La question de la souveraineté numérique divise l’industrie après la consultation européenne sur le futur 'Cloud and IA Development Act'

Alors que la consultation publique de la Commission européenne s'est clotûrée jeudi 3 juillet, certains répondants issus de l'industrie technologique mettent en garde sur des règles futures qui soient trop prohibitives pour les fournisseurs de services 'en nuage' ('cloud') non-européens, allant jusqu'à craindre des « règles de souveraineté restrictives » néfastes pour le secteur - là où d'autres espèrent voir la Commission protéger le secteur européen de monopoles venus de pays tiers.

La consultation européenne sur le futur 'Cloud and AI Development Act' (règlement sur le développement du 'cloud' et de l'intelligence artificielle) a été ouverte le 9 avril dernier, en même temps que la publication du Plan d'action pour le continent IA (EUROPE 13618/10). Plus de 190 réponses ont été reçues, selon la Commission. 

L’association Business Software Alliance (BSA), qui fait partie des contributeurs et représente les intérêts de grands fabricants de logiciels, tels que Microsoft et Adobe, exhorte la Commission à « donner la priorité à l'ouverture, à l'interopérabilité et à la collaboration internationale » et met en garde contre « l'introduction de règles strictes de 'souveraineté', telles que des restrictions en matière de propriété ou de localisation, qui pourraient empêcher les entreprises et les organisations européennes d'accéder aux meilleurs outils et technologies ».

Insurance Europe dit soutenir l'ambition de renforcer l'infrastructure numérique et de stimuler l'adoption de l'IA à travers le continent, mais fait écho aux inquiétudes de BSA : « Le succès dépendra de l'adoption par l'UE d'une approche pragmatique (...) et du fait qu'elle évite de restreindre l'accès aux technologies mondiales », estime l'association.

En France, l'Arcep plaide pour de larges investissements et pour assurer « des marchés ouverts et compétitifs en agissant pour éviter la cristallisation de positions monopolistiques ou oligopolistiques dans les services d’IA émergents ».

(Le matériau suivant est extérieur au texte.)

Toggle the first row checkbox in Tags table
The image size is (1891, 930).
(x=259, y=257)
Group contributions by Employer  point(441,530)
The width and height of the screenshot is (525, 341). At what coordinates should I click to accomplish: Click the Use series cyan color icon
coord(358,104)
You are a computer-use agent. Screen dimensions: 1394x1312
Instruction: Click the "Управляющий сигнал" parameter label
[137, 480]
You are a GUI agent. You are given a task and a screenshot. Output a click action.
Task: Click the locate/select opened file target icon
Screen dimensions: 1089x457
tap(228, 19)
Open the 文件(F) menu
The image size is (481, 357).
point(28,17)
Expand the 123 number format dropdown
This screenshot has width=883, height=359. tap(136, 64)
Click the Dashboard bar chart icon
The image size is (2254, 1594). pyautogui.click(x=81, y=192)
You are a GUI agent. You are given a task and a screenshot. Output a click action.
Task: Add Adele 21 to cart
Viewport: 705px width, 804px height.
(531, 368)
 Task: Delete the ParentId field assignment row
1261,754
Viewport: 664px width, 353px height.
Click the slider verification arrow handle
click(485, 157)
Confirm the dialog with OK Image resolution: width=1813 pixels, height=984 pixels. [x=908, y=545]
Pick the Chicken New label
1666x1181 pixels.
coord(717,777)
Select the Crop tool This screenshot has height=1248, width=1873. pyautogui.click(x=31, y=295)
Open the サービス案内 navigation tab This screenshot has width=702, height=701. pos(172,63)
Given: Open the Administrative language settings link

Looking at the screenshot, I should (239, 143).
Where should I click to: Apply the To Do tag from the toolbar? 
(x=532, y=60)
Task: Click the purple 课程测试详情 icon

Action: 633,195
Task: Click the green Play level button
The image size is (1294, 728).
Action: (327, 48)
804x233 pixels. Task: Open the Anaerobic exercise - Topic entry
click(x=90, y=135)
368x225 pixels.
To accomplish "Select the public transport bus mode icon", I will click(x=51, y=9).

Quant à l'Alliance européenne des PME, elle insiste sur le « risque structurel » que fait peser la dépendance de l'Europe à l'égard de fournisseurs de 'cloud' non européens sur sa souveraineté technologique et sur ses valeurs.

« Nous proposons un ensemble de mesures concrètes pour relever ces défis, notamment l'introduction d'exigences contraignantes en matière de souveraineté », écrivent-ils dans leur réponse.

Le règlement sur le développement du 'cloud' et de l'intelligence artificielle n'est pas attendu avant 2026. (Isalia Stieffatre)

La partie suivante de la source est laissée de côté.